The next step will be to implement some kind of logic that based on the type of the view model can calculate what its corresponding dialog type ought to be named according to our defined naming convention.

public class MyCustomDialogTypeLocator : IDialogTypeLocator
{
    public Type Locate(INotifyPropertyChanged viewModel)
    {
        Type viewModelType = viewModel.GetType();
        string viewModelTypeName = viewModelType.FullName;

        // Get dialog type name by removing the 'VM' suffix
        string dialogTypeName = viewModelTypeName.Substring(
            0,
            viewModelTypeName.Length - "VM".Length);
        
        throw new NotImplementedException();
    }
}

Ok, at this point we have the dialog type name, but the interface require the type to be returned, not its name. Lets do that and complete the implementation.

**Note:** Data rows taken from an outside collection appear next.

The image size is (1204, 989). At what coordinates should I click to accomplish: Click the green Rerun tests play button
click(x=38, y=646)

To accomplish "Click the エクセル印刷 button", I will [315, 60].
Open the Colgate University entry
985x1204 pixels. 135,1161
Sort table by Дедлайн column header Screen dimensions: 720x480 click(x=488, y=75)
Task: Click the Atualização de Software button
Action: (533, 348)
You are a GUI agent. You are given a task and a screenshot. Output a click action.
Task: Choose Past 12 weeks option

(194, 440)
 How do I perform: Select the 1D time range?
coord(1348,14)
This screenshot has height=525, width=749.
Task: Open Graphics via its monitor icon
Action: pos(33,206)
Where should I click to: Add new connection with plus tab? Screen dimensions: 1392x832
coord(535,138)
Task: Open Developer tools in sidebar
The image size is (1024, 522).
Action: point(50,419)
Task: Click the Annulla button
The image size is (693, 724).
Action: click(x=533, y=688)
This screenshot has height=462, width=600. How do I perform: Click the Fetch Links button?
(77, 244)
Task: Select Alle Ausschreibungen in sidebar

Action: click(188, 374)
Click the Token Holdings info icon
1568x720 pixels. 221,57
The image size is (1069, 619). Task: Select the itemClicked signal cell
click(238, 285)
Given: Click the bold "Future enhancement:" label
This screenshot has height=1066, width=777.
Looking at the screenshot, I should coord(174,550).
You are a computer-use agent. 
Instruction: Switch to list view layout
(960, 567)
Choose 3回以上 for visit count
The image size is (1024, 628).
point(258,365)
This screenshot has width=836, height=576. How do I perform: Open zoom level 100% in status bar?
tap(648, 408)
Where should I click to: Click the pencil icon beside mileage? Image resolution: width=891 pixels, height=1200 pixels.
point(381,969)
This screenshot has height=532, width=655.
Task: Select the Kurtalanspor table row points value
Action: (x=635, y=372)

public class MyCustomDialogTypeLocator : IDialogTypeLocator
{
    public Type Locate(INotifyPropertyChanged viewModel)
    {
        Type viewModelType = viewModel.GetType();
        string viewModelTypeName = viewModelType.FullName;

        // Get dialog type name by removing the 'VM' suffix
        string dialogTypeName = viewModelTypeName.Substring(
            0,
            viewModelTypeName.Length - "VM".Length);
        
        return viewModelType.Assembly.GetType(dialogTypeName);
    }
}

At this point we have a complete implementation of a dialog type locator that conforms with the convention used in this application. The final step is to inject this locator to DialogService.

How that is done depends on the application. If you are using an IoC container you would configure the container to inject the locator when the container is resolving the dialog service. If you are running on bare metal you would configure this wherever you initialize your application.

For this application, lets assume that we are creating the dialog service in MainWindowViewModel.

public class MainWindowVM : INotifyPropertyChanged
{
    private readonly IDialogService dialogService;

    public MainWindowViewModel()
    {
        dialogService = new DialogService(dialogTypeLocator: new MyCustomDialogTypeLocator());
    }

    ...
}

And there we have it, a dialog service with a fully functional implementation of a dialog type locator!

For a complete working sample, please see Demo.CustomDialogTypeLocator.